At 9:39 AM, Blogger Gillian Layne said...

Thank you, Diane!

I got my second wish as well, no work today.... but it's come with (another!) ice storm. Maybe in between board games with the kiddos, I can get a bit more done with my story.

At 10:08 AM, Blogger Esri Rose said...

Gillian: Make the kiddies help you with plot twists. Their random little minds should be good for that.

At 11:21 AM, Blogger Gillian Layne said...

Ever use name generators? Talk about a way to entertain the kids AND waste a few hours....

Fantasy Name Generator, which is cool because it allows for length of name, vowels, hyphens, etc.

This is a d&d site; I've never played the game, but I like the names and the fact you can ask for a 'noble' or a 'commoner'.

At 11:27 AM, Blogger Theresa Ragan said...

This is a fun post, Mary!

I love picking names for my characters and I, too, sometimes use the phone book. I also use my kids' school directory, which doesn't always work out well. One of my mains characters has the name Dominic DeMarco and he's a classmate of my youngest daughter and she says if my book ever sells I have to change his name. Ha!

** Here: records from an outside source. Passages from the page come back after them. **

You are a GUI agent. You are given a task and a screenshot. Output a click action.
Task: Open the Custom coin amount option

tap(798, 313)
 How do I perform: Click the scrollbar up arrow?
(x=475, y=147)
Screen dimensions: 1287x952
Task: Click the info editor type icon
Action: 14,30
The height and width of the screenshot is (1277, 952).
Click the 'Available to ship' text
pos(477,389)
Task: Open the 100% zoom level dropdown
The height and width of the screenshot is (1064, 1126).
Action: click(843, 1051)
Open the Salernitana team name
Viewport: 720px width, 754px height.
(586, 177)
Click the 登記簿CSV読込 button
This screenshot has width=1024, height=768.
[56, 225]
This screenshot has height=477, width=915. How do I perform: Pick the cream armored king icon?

I loved making up names for my medieval characters. I had Otgar and Hugo in my first book. I found those names in one of my many research books...can't remember which one now.

I tend to pick simple names for my contemporaries. So far my heroes are: Max, Joe, two Dereks, Jackson, and Dominic, to name a few. For secondary characters I like to use names of people I Esri! :) I like that one!

At 12:50 PM, Blogger Diane Gaston said...

Names are really important. I've been diddling around with names for my heroine in the proposal I'm working on and FINALLY I've found one that I think fits.
My heroine was Laura for many weeks, but, lovely as the name is, she just wasn't a Laura.
Suddenly now that she's become Rowena the chapters are so much easier to write!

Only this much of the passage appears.